PROMPT:
Return each line in the listing below that contains the word "Increase", copied in full. Case counts.

INFORMATION GIVEN:

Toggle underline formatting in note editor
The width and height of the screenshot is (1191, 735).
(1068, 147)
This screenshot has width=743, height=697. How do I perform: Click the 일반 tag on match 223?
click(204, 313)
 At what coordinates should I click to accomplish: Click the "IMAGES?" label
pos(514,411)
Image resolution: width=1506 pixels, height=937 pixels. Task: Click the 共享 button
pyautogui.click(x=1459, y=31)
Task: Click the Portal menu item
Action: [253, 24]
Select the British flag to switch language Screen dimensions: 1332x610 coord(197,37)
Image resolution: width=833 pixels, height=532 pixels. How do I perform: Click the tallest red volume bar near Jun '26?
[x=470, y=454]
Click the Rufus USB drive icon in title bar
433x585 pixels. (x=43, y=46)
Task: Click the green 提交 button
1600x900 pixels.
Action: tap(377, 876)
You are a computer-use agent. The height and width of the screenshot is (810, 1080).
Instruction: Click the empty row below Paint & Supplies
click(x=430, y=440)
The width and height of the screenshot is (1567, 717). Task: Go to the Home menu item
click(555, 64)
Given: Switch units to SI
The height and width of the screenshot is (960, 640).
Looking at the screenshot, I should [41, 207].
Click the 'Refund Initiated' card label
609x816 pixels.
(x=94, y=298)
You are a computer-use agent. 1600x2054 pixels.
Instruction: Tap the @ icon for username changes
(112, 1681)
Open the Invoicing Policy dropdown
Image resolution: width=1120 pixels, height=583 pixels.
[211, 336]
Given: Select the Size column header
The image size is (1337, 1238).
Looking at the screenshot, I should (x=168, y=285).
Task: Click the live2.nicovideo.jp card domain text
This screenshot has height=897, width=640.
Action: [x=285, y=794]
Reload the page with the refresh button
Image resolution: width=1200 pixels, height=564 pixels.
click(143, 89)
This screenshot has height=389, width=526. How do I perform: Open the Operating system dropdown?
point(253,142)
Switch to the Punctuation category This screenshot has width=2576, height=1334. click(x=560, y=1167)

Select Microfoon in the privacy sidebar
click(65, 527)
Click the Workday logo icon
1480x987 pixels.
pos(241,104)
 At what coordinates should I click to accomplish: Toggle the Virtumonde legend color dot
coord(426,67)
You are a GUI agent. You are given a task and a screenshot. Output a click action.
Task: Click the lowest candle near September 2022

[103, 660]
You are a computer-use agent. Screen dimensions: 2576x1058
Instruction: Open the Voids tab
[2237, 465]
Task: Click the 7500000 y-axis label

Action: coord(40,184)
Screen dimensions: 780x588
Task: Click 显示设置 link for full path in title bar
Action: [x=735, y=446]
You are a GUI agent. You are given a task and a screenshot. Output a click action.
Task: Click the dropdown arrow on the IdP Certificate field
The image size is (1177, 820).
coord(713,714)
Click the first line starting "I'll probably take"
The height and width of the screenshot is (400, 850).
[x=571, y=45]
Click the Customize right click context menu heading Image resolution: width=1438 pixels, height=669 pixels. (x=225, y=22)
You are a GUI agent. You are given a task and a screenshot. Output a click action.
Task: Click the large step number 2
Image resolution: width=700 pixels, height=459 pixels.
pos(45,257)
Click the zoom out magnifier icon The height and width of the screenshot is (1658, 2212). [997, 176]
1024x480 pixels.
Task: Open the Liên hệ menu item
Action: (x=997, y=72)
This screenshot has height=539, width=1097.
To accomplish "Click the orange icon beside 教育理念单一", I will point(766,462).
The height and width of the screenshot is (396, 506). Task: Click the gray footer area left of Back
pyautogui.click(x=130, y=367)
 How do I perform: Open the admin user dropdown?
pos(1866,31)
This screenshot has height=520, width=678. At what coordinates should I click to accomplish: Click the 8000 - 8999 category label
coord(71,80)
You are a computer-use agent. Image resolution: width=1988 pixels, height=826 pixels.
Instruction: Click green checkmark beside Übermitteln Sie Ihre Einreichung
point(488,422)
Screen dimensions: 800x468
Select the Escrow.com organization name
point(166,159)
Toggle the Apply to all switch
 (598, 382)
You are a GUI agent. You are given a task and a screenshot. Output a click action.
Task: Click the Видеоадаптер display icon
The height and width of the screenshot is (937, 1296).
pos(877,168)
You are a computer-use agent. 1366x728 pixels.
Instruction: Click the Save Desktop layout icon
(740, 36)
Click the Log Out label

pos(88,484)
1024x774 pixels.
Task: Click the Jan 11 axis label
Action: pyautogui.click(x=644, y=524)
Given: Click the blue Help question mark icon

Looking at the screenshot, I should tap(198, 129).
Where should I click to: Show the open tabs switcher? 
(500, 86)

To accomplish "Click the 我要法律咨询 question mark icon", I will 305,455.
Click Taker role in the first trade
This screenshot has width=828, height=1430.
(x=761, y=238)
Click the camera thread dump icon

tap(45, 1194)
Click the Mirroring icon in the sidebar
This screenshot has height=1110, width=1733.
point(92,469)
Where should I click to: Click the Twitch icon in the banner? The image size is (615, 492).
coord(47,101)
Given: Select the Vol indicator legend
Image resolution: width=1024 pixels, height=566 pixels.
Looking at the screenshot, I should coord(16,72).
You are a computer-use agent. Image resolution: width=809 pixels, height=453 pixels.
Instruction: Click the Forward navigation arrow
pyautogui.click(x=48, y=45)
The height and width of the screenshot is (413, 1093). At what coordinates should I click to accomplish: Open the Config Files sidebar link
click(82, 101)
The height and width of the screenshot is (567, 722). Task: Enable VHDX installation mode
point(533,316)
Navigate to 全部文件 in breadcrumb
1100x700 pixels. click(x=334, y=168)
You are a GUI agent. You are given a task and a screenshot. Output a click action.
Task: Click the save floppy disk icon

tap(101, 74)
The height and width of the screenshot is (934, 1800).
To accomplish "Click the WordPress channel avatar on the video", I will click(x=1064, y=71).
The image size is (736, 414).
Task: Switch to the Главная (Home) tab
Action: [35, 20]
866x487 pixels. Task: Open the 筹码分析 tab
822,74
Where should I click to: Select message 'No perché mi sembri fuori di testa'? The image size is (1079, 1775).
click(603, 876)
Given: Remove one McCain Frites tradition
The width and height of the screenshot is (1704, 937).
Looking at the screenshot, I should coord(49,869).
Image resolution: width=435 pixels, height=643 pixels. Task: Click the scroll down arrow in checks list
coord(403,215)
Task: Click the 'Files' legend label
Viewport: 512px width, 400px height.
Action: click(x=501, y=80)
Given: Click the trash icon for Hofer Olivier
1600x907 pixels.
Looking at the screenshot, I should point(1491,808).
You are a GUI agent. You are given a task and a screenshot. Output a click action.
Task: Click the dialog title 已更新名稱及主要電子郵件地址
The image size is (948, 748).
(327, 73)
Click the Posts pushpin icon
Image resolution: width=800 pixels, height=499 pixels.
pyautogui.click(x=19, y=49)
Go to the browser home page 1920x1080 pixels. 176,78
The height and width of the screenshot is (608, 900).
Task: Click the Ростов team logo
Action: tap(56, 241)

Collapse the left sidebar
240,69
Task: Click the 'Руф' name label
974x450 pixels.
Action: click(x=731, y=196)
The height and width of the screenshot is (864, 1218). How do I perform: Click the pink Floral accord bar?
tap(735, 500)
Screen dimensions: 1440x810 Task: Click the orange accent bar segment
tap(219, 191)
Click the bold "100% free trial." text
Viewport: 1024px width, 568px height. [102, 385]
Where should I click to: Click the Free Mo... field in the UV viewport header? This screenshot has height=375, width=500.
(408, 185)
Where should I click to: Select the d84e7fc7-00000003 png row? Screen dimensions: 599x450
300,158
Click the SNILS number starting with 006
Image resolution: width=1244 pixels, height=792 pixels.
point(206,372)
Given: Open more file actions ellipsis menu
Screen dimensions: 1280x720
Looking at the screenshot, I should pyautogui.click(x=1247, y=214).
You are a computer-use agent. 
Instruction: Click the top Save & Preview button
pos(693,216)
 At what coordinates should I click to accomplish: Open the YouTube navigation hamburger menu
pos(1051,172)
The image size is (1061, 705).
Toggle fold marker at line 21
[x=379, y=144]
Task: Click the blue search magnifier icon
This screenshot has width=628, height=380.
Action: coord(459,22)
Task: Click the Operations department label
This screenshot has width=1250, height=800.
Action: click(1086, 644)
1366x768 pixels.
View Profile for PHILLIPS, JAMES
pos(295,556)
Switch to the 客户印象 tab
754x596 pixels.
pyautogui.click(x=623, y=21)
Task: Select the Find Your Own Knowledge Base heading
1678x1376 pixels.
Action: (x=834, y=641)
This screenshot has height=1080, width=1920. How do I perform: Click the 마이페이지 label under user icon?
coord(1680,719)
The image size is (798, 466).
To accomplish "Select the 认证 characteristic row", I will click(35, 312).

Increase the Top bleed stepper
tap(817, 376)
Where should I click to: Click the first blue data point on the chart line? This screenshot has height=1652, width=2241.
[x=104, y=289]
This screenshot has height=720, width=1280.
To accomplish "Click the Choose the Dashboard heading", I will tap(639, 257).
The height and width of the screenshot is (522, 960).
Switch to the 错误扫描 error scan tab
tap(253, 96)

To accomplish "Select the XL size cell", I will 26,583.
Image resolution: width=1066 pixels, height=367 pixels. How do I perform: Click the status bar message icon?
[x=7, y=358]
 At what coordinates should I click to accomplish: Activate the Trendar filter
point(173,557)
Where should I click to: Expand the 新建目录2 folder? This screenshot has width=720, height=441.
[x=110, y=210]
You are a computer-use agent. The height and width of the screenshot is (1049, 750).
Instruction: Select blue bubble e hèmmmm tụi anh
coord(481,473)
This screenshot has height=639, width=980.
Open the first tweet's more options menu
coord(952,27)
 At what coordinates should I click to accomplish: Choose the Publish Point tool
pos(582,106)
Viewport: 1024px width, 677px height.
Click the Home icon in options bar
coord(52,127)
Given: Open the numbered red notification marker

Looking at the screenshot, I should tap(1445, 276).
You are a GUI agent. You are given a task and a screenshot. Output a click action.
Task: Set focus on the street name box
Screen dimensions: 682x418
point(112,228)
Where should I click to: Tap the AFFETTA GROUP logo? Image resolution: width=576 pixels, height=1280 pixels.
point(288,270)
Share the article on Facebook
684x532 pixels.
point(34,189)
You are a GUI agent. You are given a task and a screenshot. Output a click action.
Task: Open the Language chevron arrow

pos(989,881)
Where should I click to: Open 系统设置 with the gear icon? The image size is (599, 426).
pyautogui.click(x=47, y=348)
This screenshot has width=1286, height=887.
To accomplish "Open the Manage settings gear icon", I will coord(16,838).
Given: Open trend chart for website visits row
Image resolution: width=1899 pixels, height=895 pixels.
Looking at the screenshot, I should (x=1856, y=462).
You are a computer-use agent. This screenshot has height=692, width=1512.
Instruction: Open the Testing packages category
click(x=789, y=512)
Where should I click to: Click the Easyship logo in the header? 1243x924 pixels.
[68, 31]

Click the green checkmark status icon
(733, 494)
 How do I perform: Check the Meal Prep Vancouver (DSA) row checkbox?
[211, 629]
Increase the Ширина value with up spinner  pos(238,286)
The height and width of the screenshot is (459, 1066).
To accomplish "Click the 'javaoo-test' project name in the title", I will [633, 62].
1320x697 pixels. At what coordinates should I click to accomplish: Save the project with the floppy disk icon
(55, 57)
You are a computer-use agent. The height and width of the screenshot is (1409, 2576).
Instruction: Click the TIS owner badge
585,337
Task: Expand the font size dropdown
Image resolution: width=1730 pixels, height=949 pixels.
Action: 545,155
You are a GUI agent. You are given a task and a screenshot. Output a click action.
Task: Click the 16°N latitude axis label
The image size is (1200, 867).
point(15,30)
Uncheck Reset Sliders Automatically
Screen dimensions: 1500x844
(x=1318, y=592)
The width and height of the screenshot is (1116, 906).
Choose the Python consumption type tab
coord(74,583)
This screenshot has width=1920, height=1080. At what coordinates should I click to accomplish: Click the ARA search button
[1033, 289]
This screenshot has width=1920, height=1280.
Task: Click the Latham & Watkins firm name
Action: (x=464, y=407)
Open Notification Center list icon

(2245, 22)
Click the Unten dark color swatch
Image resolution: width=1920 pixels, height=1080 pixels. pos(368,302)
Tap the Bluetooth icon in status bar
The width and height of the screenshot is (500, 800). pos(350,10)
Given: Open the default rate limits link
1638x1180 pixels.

EXERCISE OUTPUT:
Increase the Top bleed stepper
Increase the Ширина value with up spinner  pos(238,286)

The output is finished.